[Records for locating displayed items]
#####

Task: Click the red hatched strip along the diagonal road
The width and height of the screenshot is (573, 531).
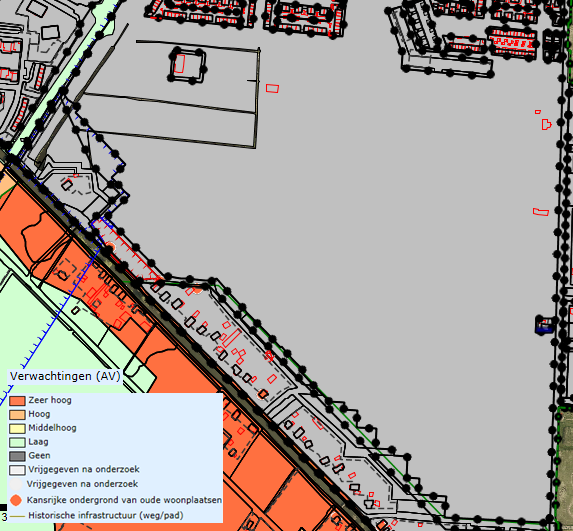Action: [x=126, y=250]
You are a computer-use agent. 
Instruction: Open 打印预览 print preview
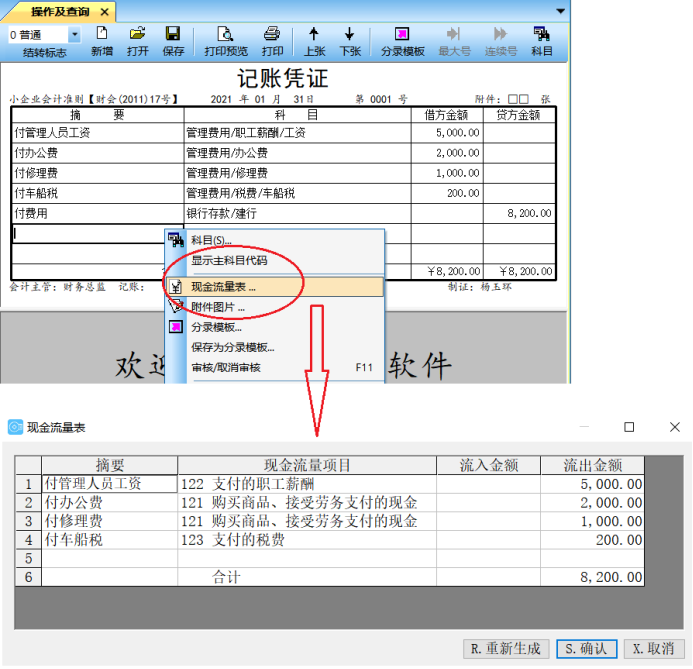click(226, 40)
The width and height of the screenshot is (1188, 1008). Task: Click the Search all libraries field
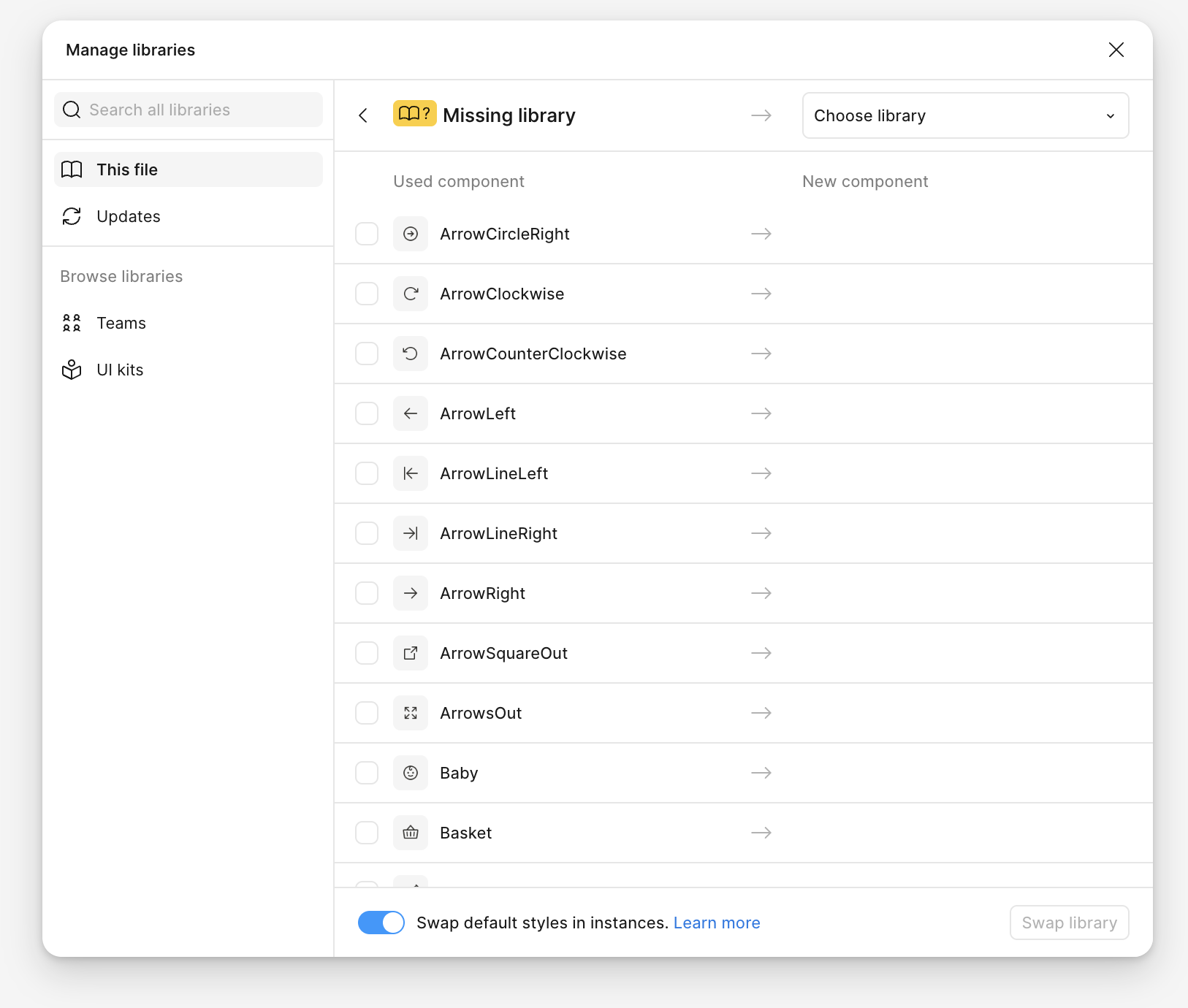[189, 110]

#####

TASK DETAILS: Copy out the lines of the listing above word for word, leaving out the pictures.

RESULT BELOW:
Task: Click the red hatched strip along the diagonal road
The width and height of the screenshot is (573, 531).
Action: [x=126, y=250]
You are a computer-use agent. 
Instruction: Open 打印预览 print preview
click(226, 40)
The width and height of the screenshot is (1188, 1008). Task: Click the Search all libraries field
[189, 110]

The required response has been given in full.